Monday, April 13, 2009

Analysis of CXF RESTful client APIs

We have recently introduced the CXF RESTful client API for CXF users be able to consume non-SOAP HTTP-based web services at ease. The goal of this blog entry is to compare the three different API flavors CXF offers, discuss the pros and cons of each one, with some occasional off-topic musings :-)

Before I proceed I'd like to acknowledge the fact a Rest Easy JAX-RS implementation offers a proxy-based support in their own client framework. I was not aware of it at a time of introducing the CXF RESTful api but I'm happily doing it now - well done Rest Easy :-). If at least two implementations do a proxy-based API then may be there's a chance we'll get this approach standardized ?

Now, here's the actual comparison of the CXF RESTful apis.

Beautiful Proxies

Proxies have been written off as the main reason behind the brittle client applications having to be recompiled every time a service they consume changes.

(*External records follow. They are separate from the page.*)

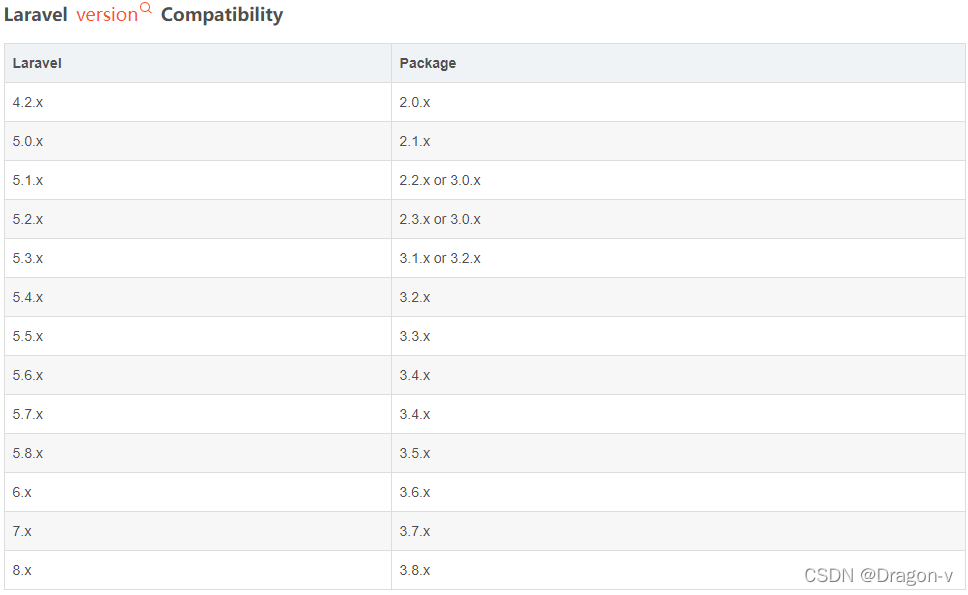
Task: Click the "2.3.x or 3.0.x" package cell
Action: 440,219
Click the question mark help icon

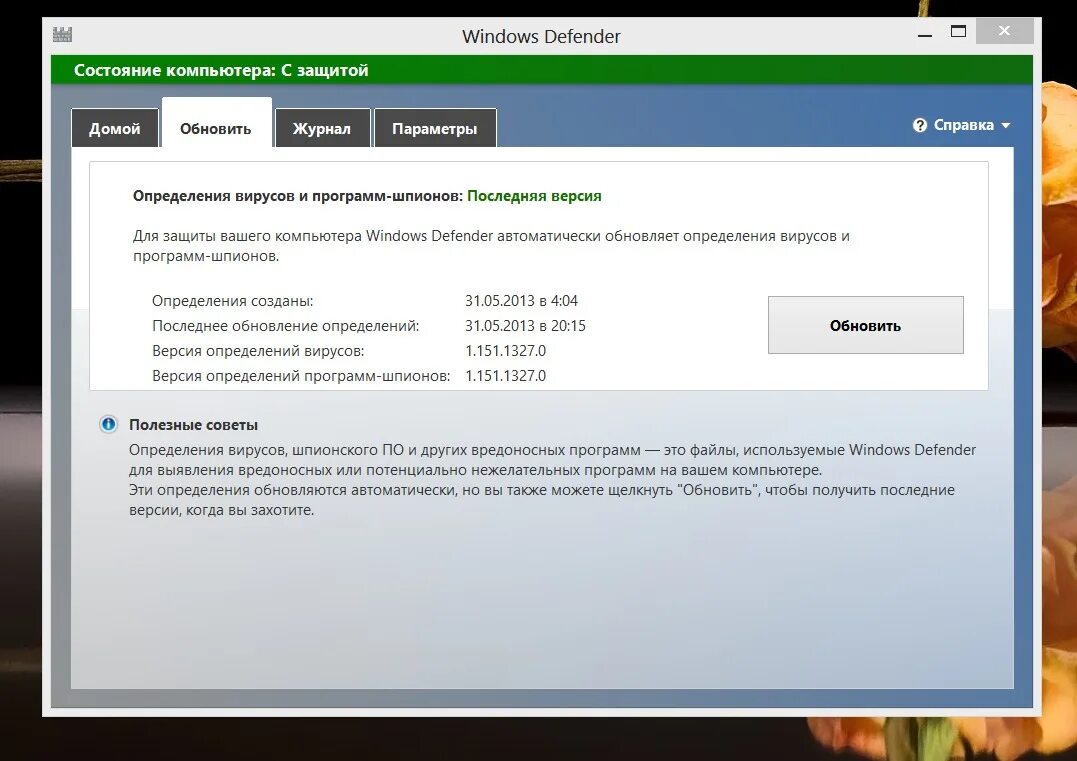919,125
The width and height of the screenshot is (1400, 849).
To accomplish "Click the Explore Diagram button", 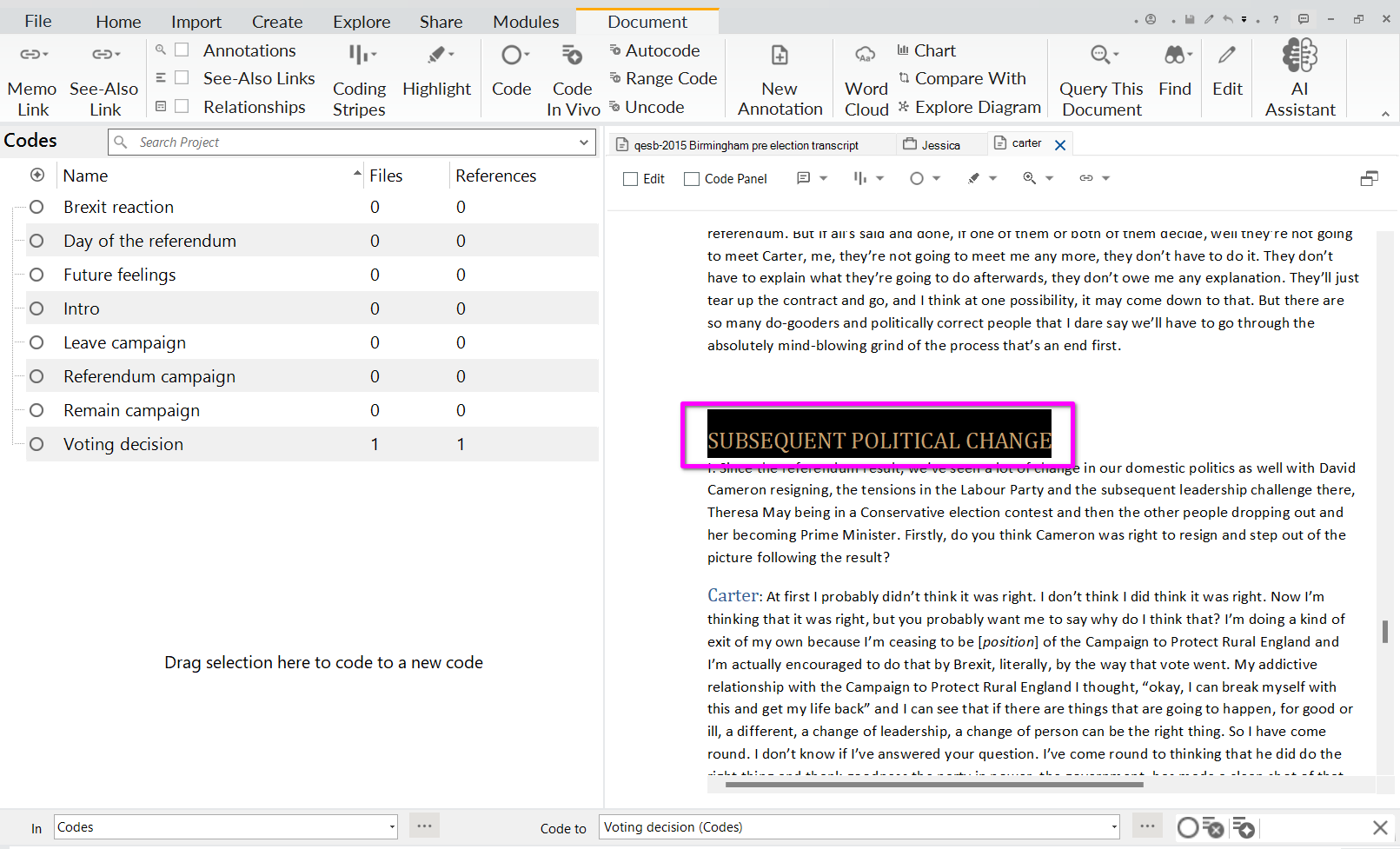I will [x=969, y=107].
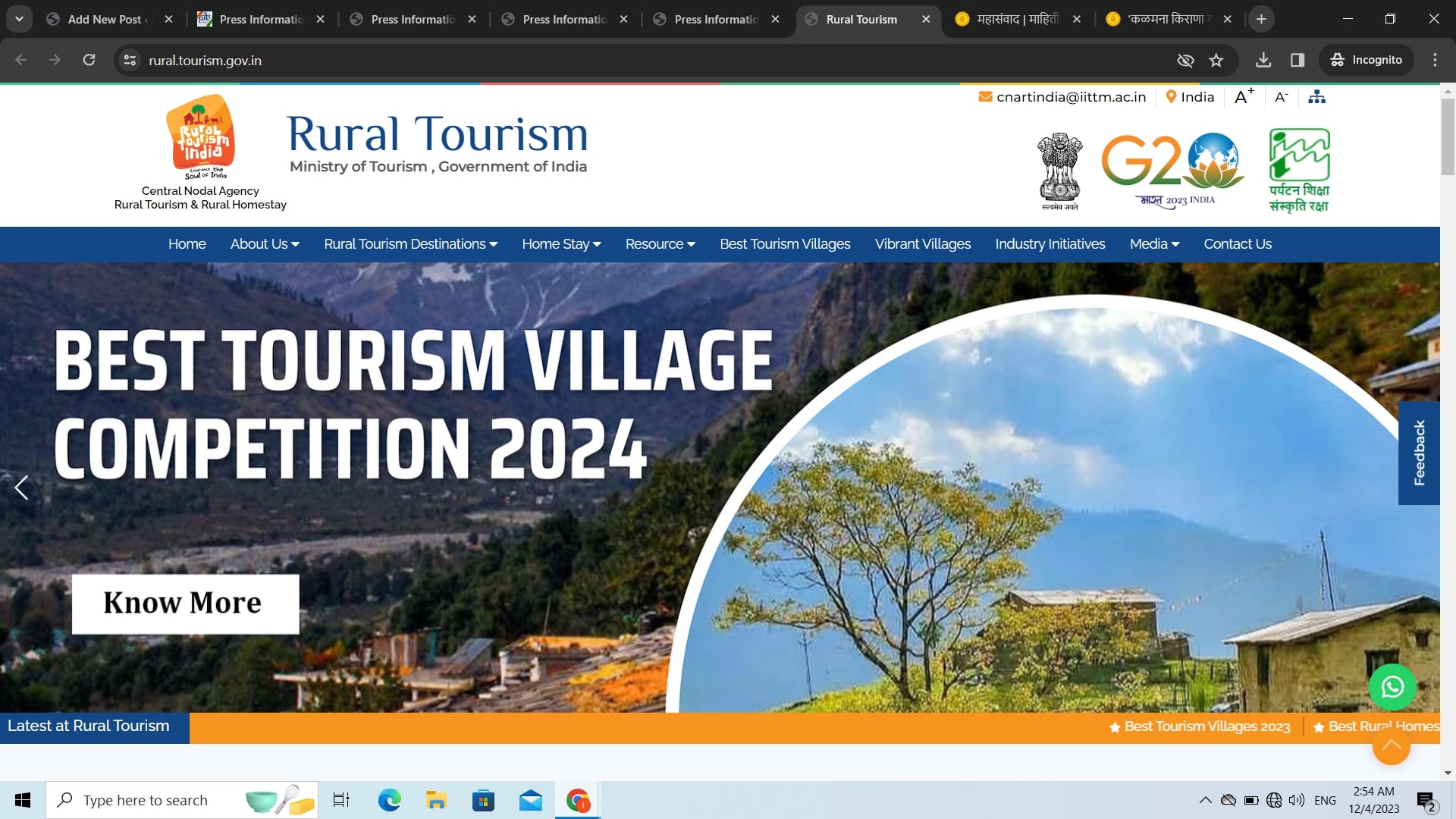Click the cnartindia@iittm.ac.in email link

[1070, 97]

Others say they epitomize all the problems associated with the rpc-encoded, SOAP-based services. Others would avoid them simply because they're not cool.

Things can be quite different in the reality though and here's why.

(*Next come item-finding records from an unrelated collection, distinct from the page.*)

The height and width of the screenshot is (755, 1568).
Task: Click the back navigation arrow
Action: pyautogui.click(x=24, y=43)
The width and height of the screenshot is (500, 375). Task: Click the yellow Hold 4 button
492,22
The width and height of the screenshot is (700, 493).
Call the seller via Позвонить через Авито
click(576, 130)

Typically, the code which relies on proxies has to be recompiled whenever the service interface changes. These proxies have often been generated from a given service document. The key thing here is that it's actually service interface developers who control how robust the client-side proxies will be.

Whenever a new requirement arises users will often add yet another operation in the interface description instead of extending the data the existing operations operate upon or introducing another interface instead. Read the last sentence again : you should recognize this is how HTTP-based resources cooperate with each other. When a current (service) resource 'exhausts' itself, a new resource is introduced with the previous one delegating to the new one.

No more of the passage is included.